Directions for this task:
Lines from the one with "The image size is (1620, 1047)." up to and including the one with "You are a computer-use" are to be copied exactly from the records below, without their pictures.

Data:
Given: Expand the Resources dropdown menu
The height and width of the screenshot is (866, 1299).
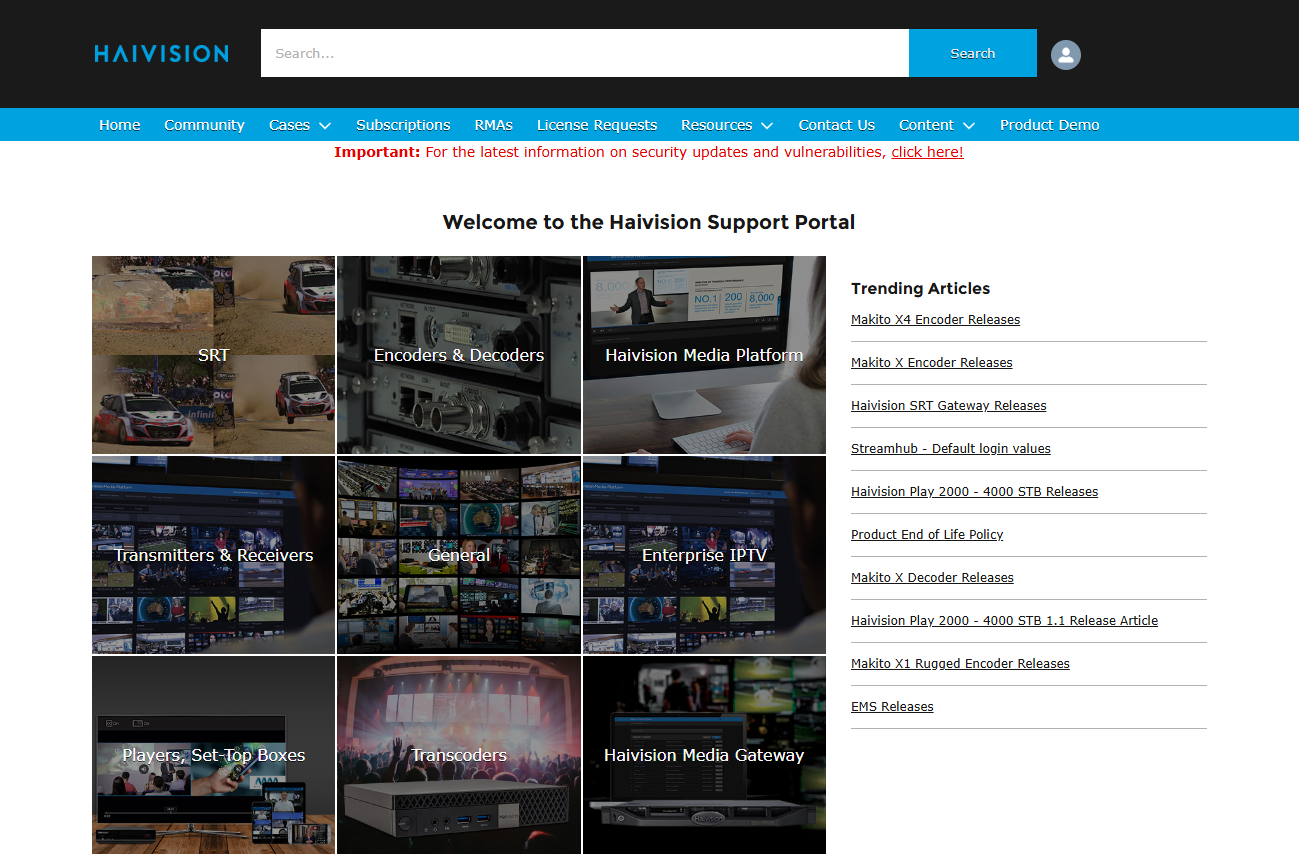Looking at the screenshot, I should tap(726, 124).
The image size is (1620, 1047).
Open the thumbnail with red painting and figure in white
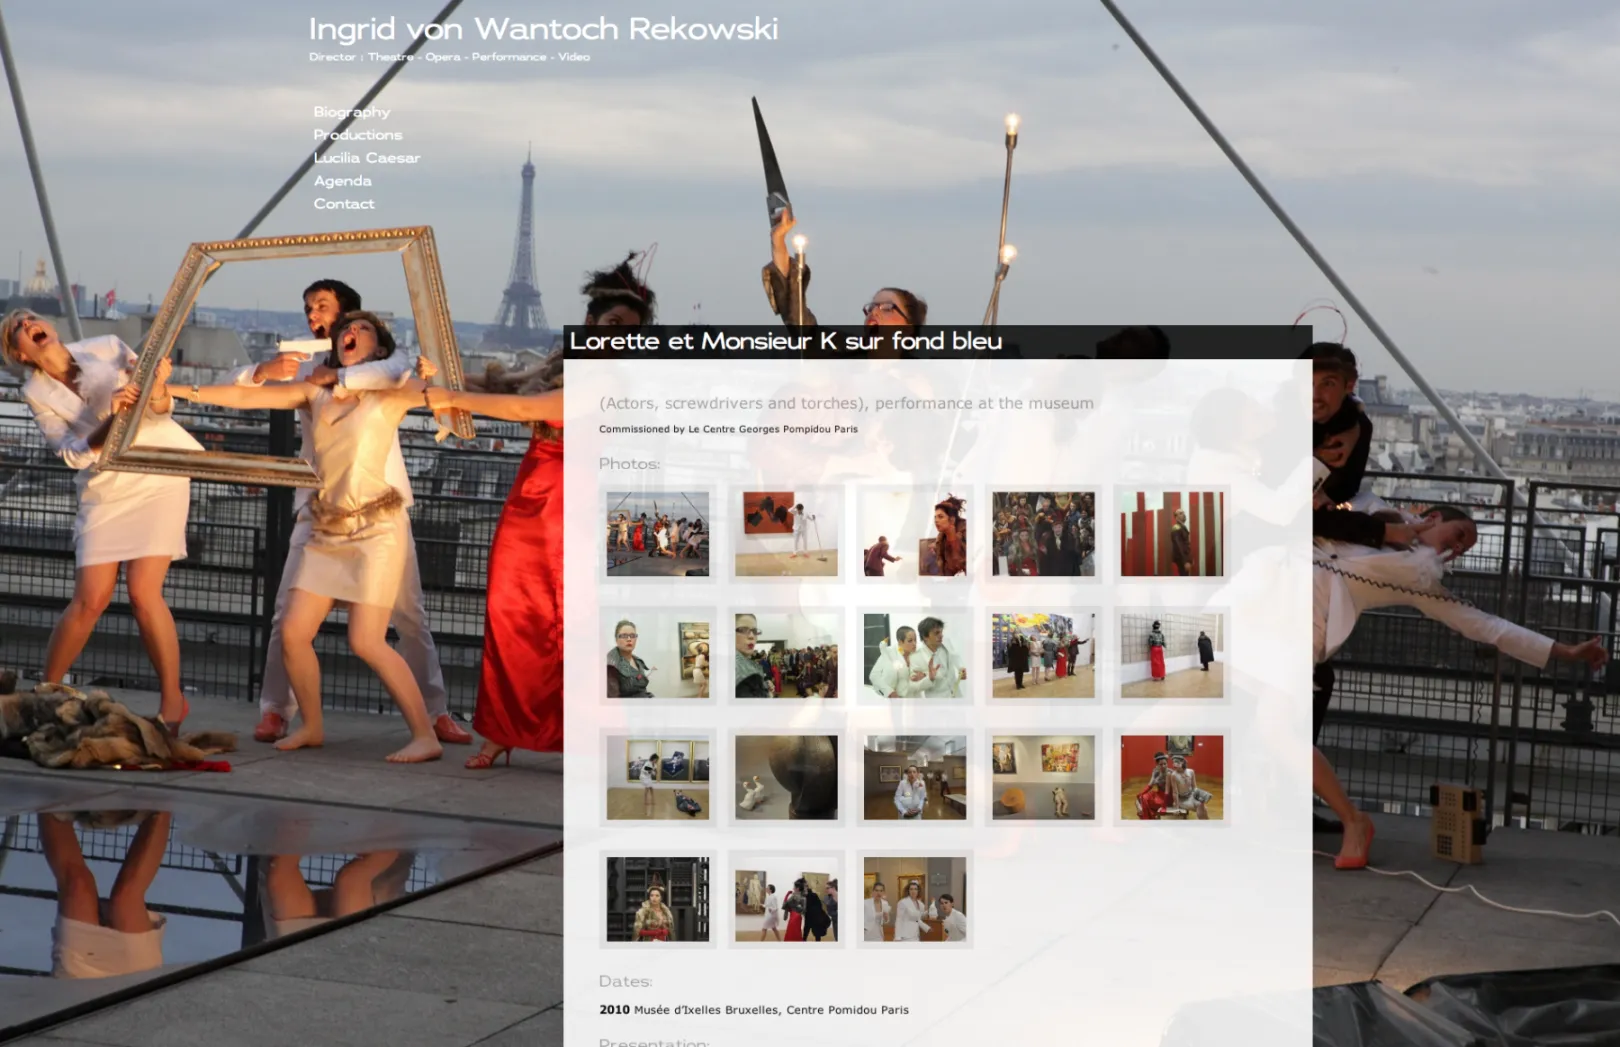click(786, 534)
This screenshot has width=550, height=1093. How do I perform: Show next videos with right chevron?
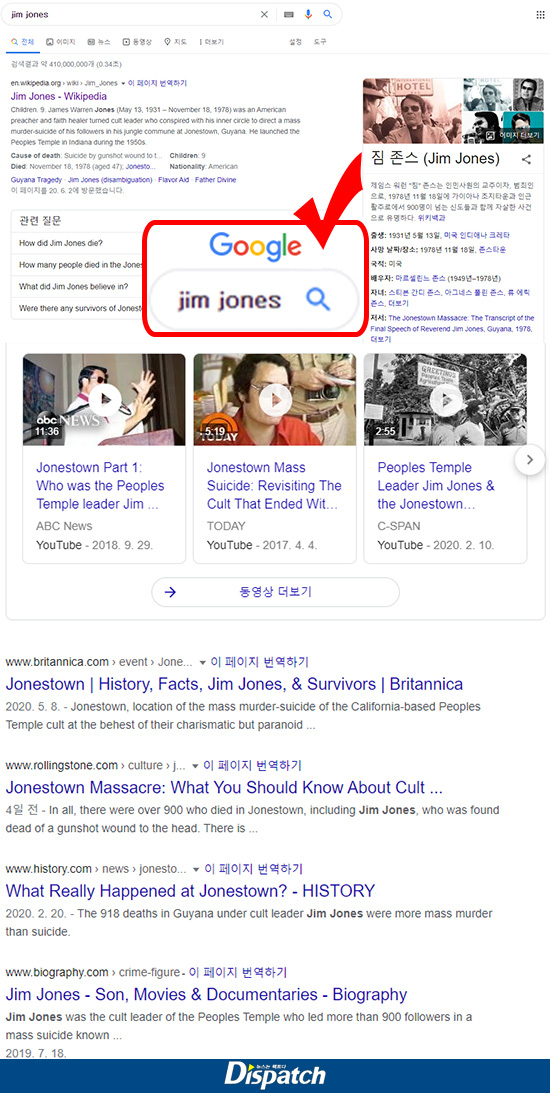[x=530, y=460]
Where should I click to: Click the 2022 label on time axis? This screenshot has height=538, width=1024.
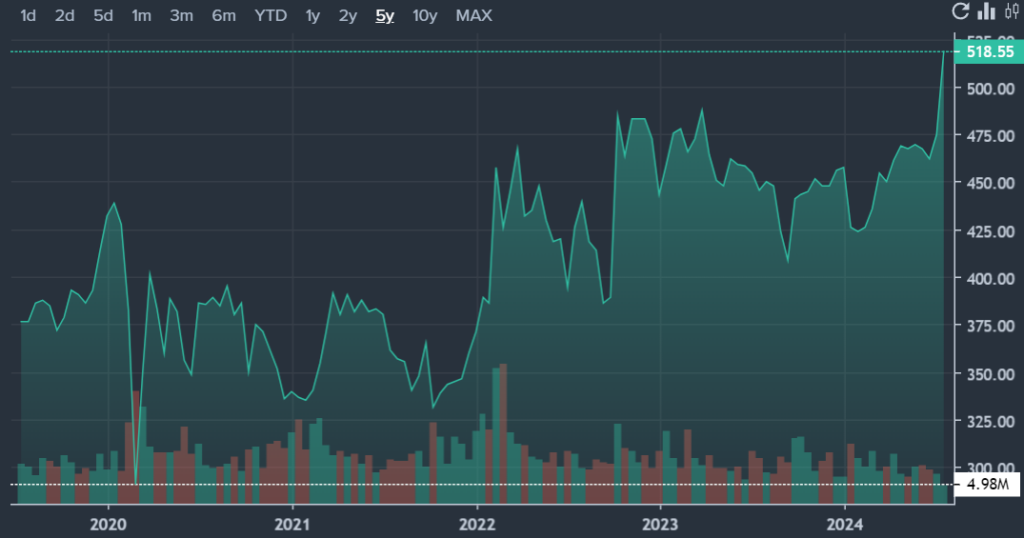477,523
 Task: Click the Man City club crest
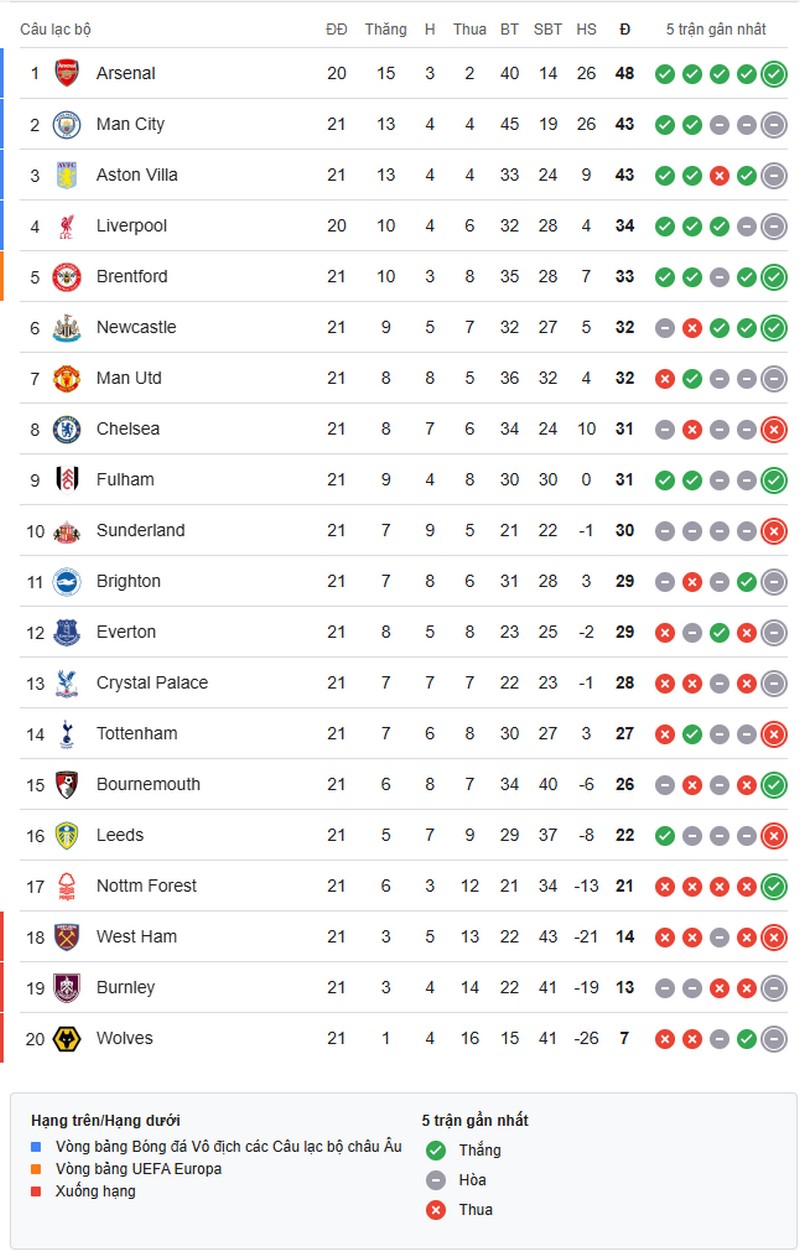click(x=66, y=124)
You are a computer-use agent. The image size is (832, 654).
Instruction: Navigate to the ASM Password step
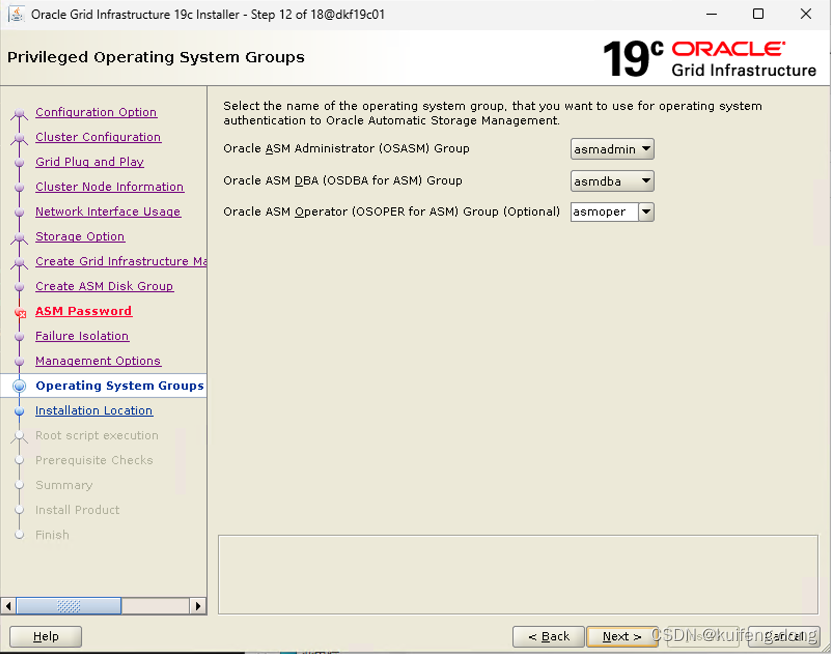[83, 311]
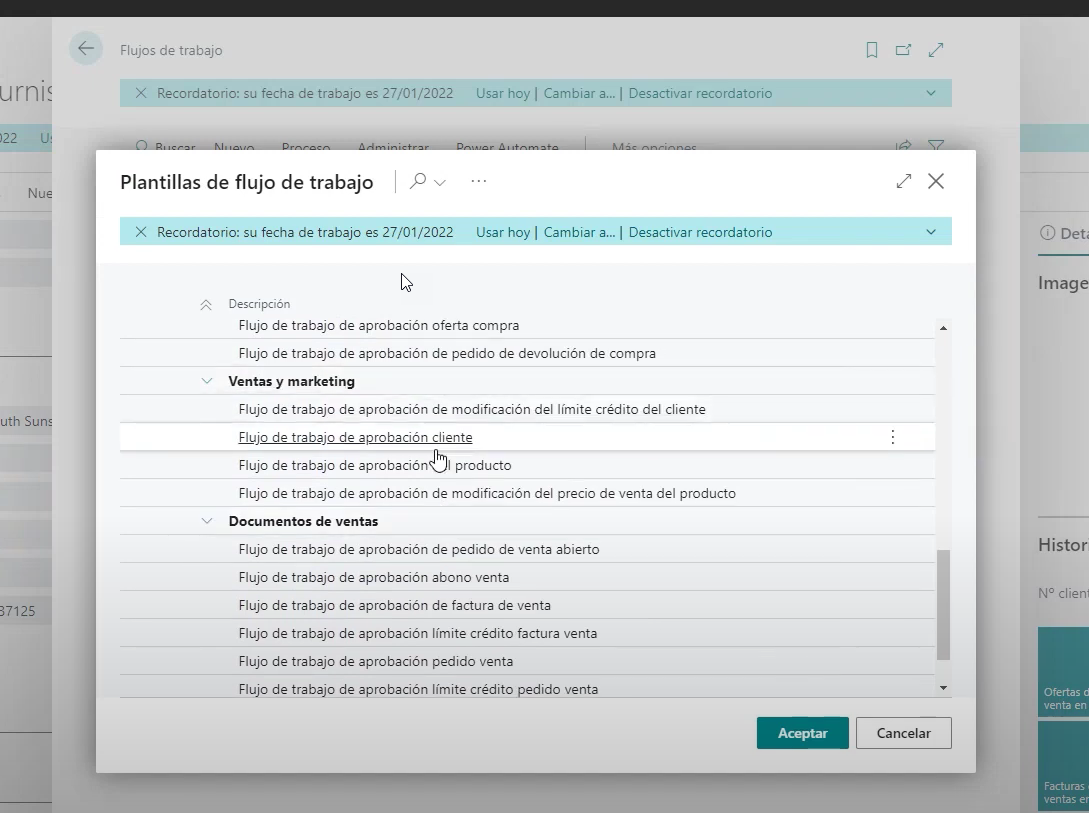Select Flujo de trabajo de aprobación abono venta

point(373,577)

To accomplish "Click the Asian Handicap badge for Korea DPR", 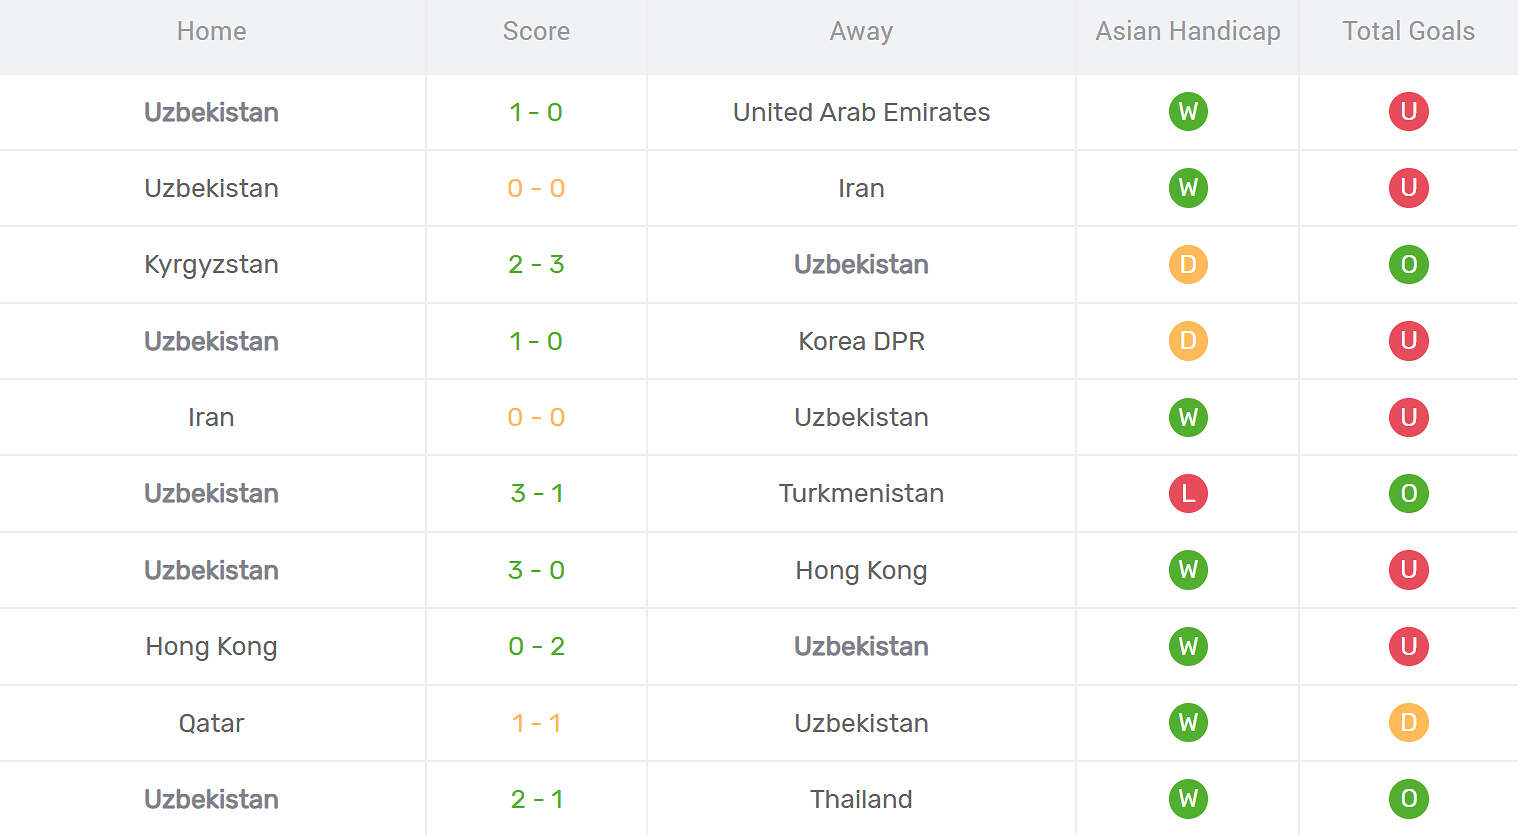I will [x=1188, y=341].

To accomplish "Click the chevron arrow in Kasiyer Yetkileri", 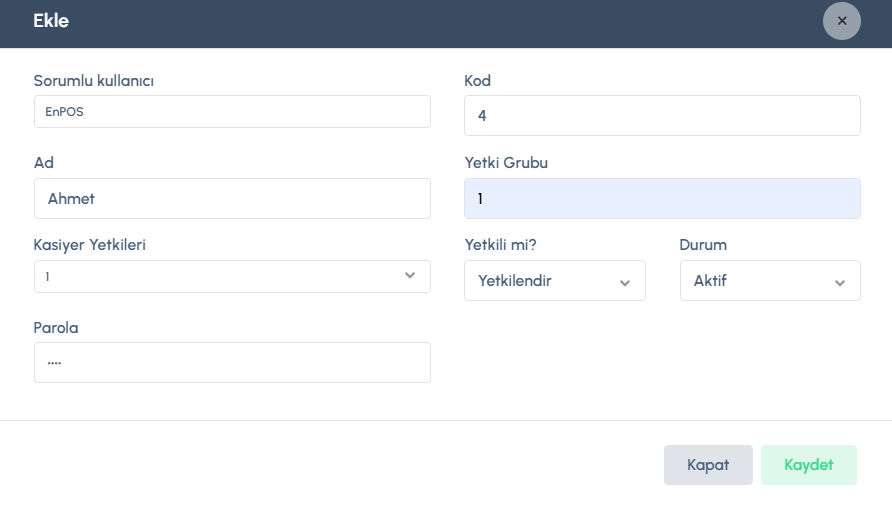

Response area:
The image size is (1620, 1047).
Open the thumbnail with red painting and figure in white
click(786, 534)
This screenshot has width=550, height=1093. How do I perform: Show next videos with right chevron?
[x=530, y=460]
Where should I click to: Click the 2022 label on time axis? This screenshot has height=538, width=1024.
477,523
 Task: Click the Man City club crest
click(x=66, y=124)
You are a computer-use agent. The image size is (832, 654).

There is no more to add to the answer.